Collection entries
----------------

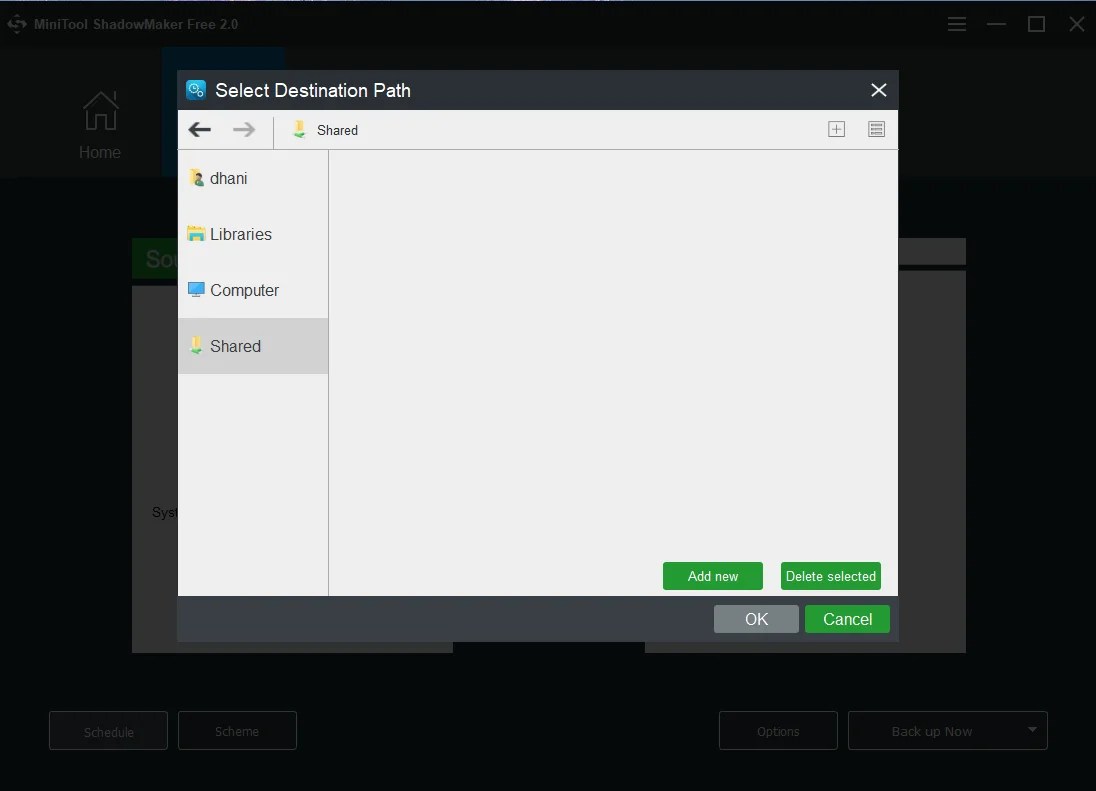Open the hamburger menu in title bar
Image resolution: width=1096 pixels, height=791 pixels.
coord(957,23)
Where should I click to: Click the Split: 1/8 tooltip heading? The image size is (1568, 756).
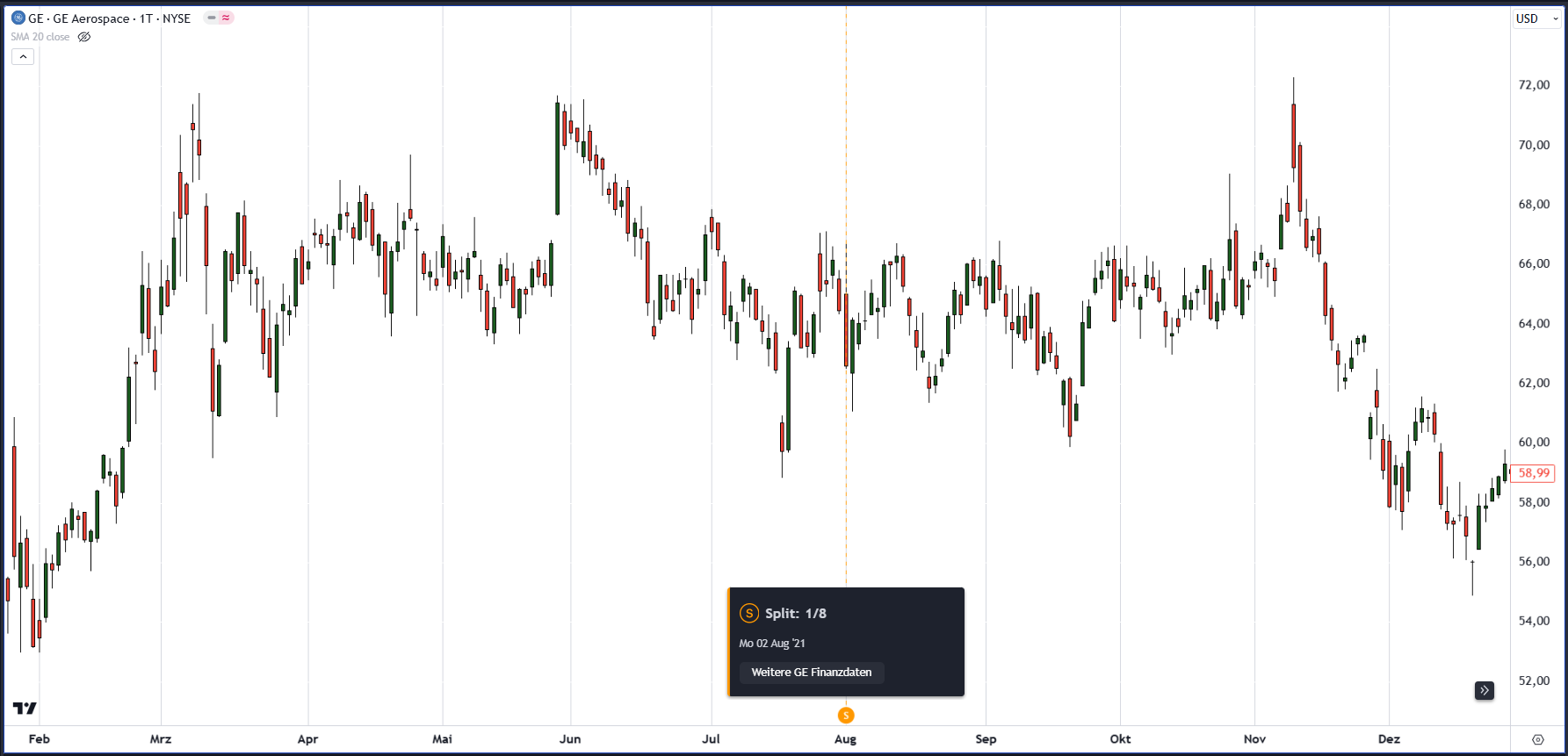click(x=795, y=614)
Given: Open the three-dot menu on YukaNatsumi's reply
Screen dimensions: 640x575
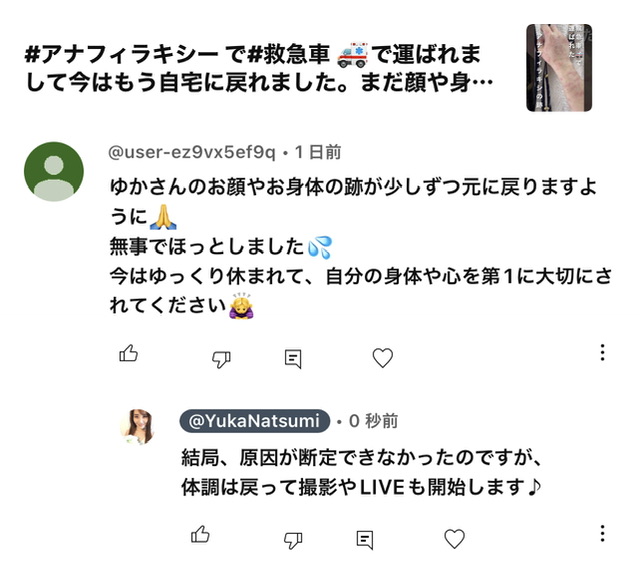Looking at the screenshot, I should click(602, 534).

----------------

Problem requirements.
Only an exact copy of the lines from the one with "Where should I" through the last line of the data above is wanted, and no pictures.

Solved problem.
Where should I click to: Click the Split: 1/8 tooltip heading? The image size is (1568, 756).
click(x=795, y=614)
Given: Open the three-dot menu on YukaNatsumi's reply
Screen dimensions: 640x575
Looking at the screenshot, I should click(602, 534).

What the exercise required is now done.